[begin Records]

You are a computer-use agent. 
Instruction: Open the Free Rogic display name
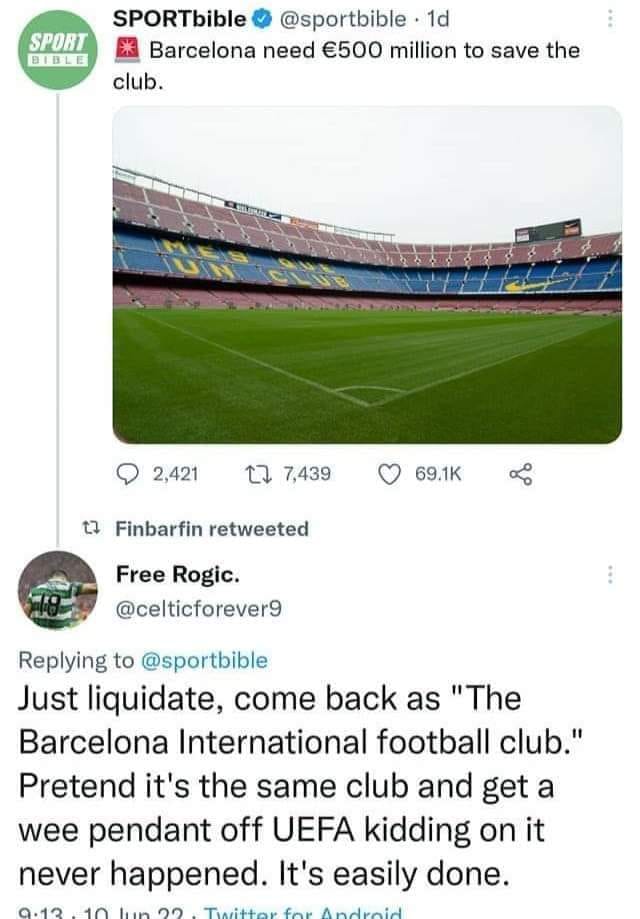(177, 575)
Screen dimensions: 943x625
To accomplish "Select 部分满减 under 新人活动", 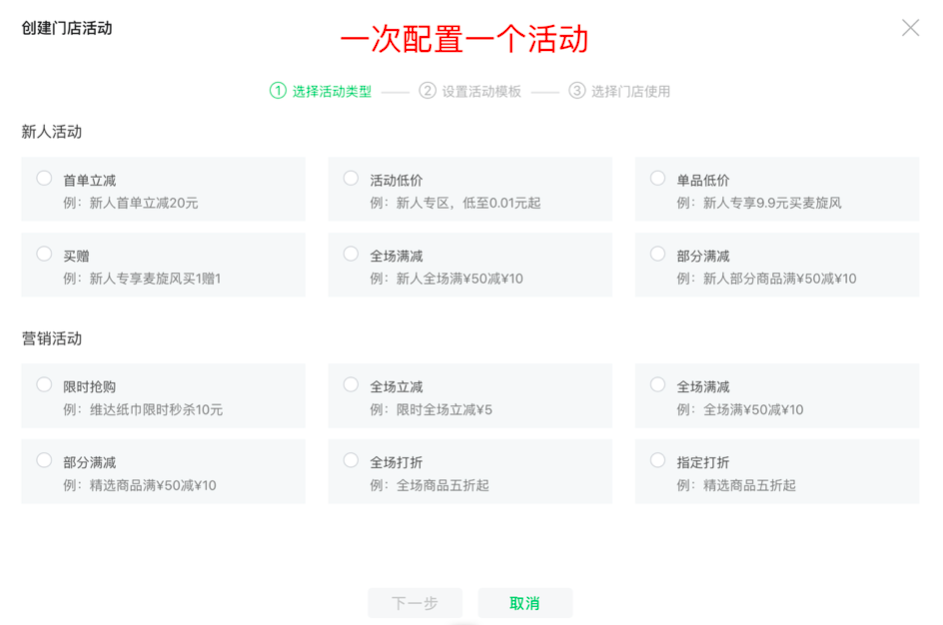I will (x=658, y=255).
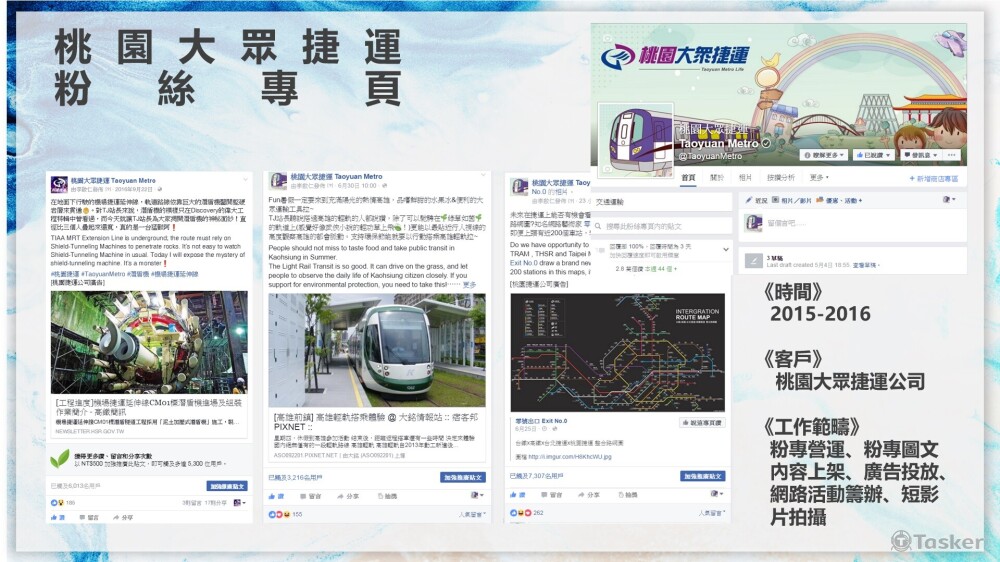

[end Records]

### Exercise instructions
Report every line in the records above that contains the string "name", treating uppercase and lowercase letters as different.

### Expected answer
Instruction: Open the Free Rogic display name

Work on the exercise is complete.